┌────────

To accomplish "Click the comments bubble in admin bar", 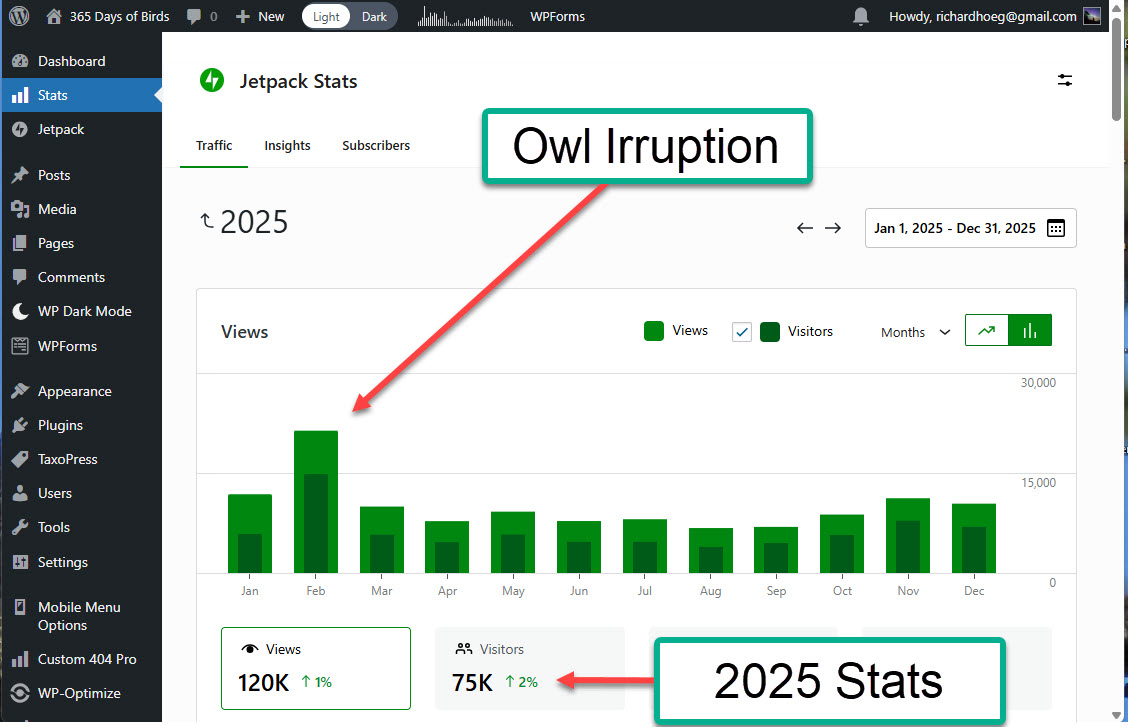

└────────
┌────────

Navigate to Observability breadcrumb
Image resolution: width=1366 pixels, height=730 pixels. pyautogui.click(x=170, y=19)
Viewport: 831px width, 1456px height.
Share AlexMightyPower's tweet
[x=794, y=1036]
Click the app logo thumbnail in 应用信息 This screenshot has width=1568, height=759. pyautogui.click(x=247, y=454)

└────────
┌────────

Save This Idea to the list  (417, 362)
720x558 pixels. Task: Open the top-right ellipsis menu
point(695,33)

└────────

Short exercise | Repeat the data from the line containing "720x558 pixels. Task: Open" through the line containing "point(695,33)", without any changes.

Task solution |
720x558 pixels. Task: Open the top-right ellipsis menu
point(695,33)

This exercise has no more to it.